Bulgarians pay their last respects to the late Orthodox patriarch

Thousands of Orthodox Christians from across Bulgaria have flocked to Sofia’s Alexander Nevski Cathedral to pay their respects to their late spiritual leader, Patriarch Neophyte, who passed away on Wednesday

Via AP news wire
Friday 15 March 2024 14:05 GMT

Thousands of Orthodox Christians from across Bulgaria flocked to Sofia’s main Alexander Nevski Cathedral on Friday to pay their respects to their late spiritual leader, Patriarch Neophyte, who died Wednesday at the age of 78.

Neophyte, who became patriarch in 2013, was the first head of the Bulgarian church to be chosen after the fall of Communism in 1989. He died in a hospital in Sofia after a long illness.

The government declared a two-day period of national mourning to honor Patriarch Neophyte’s memory.

Black-clad priests held a memorial service Friday as lines of worshippers passed by the open casket where Neophyte lay in state, dressed in a white robe and wearing a golden crown.

The coffin holding the patriarch’s body will be taken on Saturday in a funeral procession to St. Nedelya's Church, where he will be buried.

Ecumenical Patriarch Bartholomew, the spiritual leader of the world’s Orthodox Christians, is expected to arrive for the funeral, as well as delegations from other Eastern Orthodox churches.

Orthodox Christianity is Bulgaria’s dominant religion, followed by some 85% of its 6.7 million people.

Bartholomew is considered first among equals among Eastern Orthodox patriarchs, which gives him prominence but not the power of a Catholic pope. Large portions of the Eastern Orthodox world are self-governing under their own patriarchs.

Neophyte succeeded Patriarch Maxim, who was at the helm of the church during the turbulent transition period from Communism to democracy.

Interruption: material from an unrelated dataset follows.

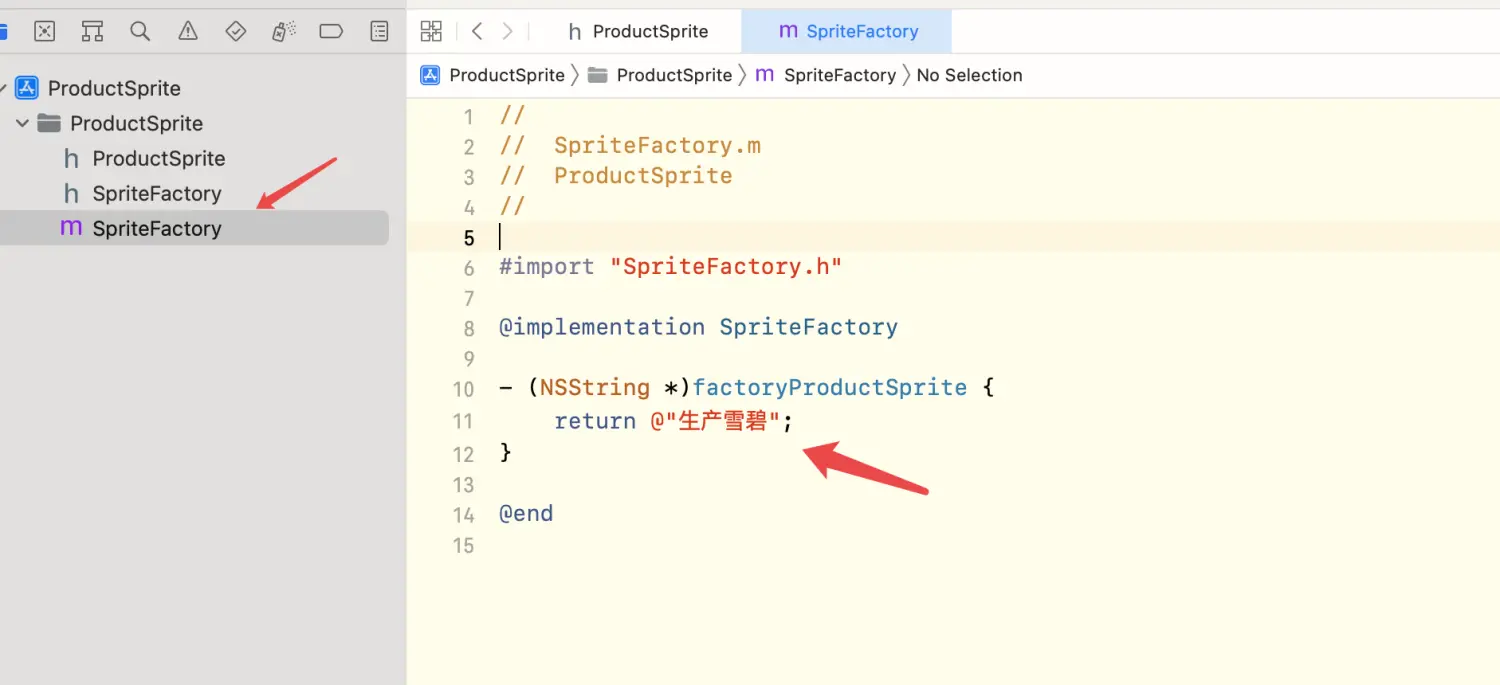Viewport: 1500px width, 685px height.
Task: Open the Symbol navigator hierarchy icon
Action: click(x=92, y=32)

Neophyte was widely acclaimed for his diplomatic skills in resolving internal conflicts among the senior clergy, as well as maintaining good relations with other churches and denominations. With the charisma of a modest and well-tempered leader, Neophyte won respect among the faithful.

He publicly welcomed Pope Francis during the pontiff’s visit to Sofia in 2019, a major gesture of reconciliation between the Orthodox and Roman Catholic churches but which was seen by other senior figures in the Bulgarian Church as “an attack on Orthodoxy.”

In a statement, the Bulgarian Catholic church praised Neophyte’s “sincere brotherly Christian love” for the Bulgarian Catholic community.

“The Muslim faith will remember him for his empathy and respect for the religious communities in the country,” said Mustafa Hadzhi, spiritual leader of the Muslim community in Bulgaria.

Relations with the larger Russian Orthodox Church deteriorated after Moscow’s invasion of Ukraine. Last year, a high-ranking Russian Orthodox priest in Bulgaria was expelled from the country on accusations of espionage, while earlier this year, Neophyte strongly condemned the role of the Russian church in the war in Ukraine.

“Our Lord, God, and the Holy Church bless only that army which does not demonstrate aggression and whose sole purpose is to protect and defend its people and country within internationally recognized territorial borders,” Neophyte said, referring to Moscow Patriarch Kirill’s blessings of Russian soldiers going to fight in Ukraine.